(Records contained in a dataset)
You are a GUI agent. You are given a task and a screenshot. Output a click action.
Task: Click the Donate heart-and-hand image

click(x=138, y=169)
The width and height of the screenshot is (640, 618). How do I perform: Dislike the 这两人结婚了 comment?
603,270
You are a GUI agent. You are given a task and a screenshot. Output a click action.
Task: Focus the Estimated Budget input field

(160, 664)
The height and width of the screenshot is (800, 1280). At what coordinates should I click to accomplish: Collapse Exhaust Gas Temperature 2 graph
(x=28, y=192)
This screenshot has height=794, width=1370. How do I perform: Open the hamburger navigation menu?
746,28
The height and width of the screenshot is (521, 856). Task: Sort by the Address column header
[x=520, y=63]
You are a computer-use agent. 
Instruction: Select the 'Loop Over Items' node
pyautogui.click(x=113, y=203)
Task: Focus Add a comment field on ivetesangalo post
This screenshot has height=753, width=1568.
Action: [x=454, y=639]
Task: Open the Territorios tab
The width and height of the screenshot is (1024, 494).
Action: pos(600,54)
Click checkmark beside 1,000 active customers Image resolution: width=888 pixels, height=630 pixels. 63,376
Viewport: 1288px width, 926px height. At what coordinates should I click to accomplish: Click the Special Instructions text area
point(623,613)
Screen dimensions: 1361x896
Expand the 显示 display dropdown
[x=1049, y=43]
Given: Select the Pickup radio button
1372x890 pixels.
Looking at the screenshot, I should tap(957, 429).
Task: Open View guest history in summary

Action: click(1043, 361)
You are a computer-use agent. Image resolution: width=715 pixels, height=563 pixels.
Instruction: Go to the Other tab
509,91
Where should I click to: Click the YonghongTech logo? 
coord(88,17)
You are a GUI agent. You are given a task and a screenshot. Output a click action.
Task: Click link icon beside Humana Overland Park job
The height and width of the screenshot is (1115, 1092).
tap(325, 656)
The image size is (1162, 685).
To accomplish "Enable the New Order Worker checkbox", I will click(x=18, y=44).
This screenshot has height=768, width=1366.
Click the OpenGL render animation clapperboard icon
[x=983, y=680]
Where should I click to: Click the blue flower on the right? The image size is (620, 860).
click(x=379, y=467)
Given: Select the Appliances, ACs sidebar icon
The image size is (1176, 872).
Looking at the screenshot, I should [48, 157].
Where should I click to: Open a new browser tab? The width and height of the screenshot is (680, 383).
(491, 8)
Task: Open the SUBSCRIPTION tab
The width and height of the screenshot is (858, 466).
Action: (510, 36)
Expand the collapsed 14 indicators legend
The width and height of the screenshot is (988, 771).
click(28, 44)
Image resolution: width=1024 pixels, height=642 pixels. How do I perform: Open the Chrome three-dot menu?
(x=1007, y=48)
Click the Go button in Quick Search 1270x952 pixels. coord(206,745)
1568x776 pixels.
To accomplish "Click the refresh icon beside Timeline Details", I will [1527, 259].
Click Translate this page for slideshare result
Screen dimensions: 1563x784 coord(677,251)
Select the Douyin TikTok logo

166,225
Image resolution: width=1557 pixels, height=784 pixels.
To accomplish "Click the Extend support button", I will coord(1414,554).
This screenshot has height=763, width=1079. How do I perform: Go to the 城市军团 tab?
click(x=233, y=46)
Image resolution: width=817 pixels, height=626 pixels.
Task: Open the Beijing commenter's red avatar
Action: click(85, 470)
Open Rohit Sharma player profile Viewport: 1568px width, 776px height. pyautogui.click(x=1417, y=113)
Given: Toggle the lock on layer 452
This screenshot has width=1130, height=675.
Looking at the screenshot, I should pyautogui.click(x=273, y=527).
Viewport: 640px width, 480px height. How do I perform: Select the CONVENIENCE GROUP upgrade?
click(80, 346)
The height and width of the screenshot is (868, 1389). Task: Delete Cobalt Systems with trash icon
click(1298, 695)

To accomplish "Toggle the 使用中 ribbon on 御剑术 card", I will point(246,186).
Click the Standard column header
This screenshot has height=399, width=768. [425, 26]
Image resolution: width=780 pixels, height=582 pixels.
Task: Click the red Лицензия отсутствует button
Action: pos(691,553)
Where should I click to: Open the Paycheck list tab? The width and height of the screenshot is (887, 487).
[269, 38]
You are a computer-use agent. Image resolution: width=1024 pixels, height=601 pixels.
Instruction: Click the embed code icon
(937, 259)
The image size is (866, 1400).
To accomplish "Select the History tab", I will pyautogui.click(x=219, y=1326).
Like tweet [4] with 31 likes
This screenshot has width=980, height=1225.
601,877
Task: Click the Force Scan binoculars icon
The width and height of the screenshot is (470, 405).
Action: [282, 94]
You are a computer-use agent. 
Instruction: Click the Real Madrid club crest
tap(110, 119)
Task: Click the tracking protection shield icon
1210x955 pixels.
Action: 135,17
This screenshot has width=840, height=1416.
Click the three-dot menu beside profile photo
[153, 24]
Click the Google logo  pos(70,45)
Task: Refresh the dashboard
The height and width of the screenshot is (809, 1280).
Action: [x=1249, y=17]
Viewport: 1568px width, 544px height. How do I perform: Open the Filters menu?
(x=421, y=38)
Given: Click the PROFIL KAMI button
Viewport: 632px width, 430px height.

# PROBLEM
Show every line of the data that includes the string "computer".

# TASK RESULT
You are a computer-use agent. 
You are a computer-use agent. Image resolution: width=715 pixels, height=563 pixels.
You are a computer-use agent. Image resolution: width=1024 pixels, height=601 pixels.
You are a computer-use agent. 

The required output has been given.